Vogel signs on for the heist so now all they need is an expert marksman who can shoot what seems like an impossible target – the hole of a tiny lock all the way on the other side of the jewelry store. Vogel suggests an ex-cop named Jansen (Yves Montand). When we first meet Jansen, he’s on the bad end of a bender – holed up in his room, mountain of empty liquor bottles bordering the bed, and spiders and reptiles coming out of his closet. He’s hallucinating, making i clear this guy is dealing with some volatile demons.

He takes the heist job not so much for the money, but as a challenge and a key to redemption – a way to rid himself of the bottle and his demons for good. There’s a very subtle, yet touching moment that cements his absolution: when his part of the heist is done, he pulls a flask out and doesn’t sip from it, he only sniffs it. Le Cercle Rouge is filled with beautiful touches like this.

I’d like to write more about the themes of brotherhood and masculinity in Melville’s work someday when I have more time.
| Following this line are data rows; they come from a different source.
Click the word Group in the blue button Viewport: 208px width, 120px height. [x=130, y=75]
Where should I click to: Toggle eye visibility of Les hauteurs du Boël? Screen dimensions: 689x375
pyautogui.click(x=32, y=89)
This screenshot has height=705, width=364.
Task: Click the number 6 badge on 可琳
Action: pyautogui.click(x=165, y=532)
Particularly in this film, where your manhood isn’t defined by how many times you pull the trigger, but how loyal you are to your comrades. Melville had a fiercely defined view of what it meant to be a man on both sides of the law and he used his films to explore these ideals and faults. That being said Le Cercle Rouge should be considered his thesis film – a highly effective one at that in which sympathies fall for both the cops and robbers.

Also, he wore a stetson hat all the time and Le Cercle Rouge has no speaking parts for women. More on this later.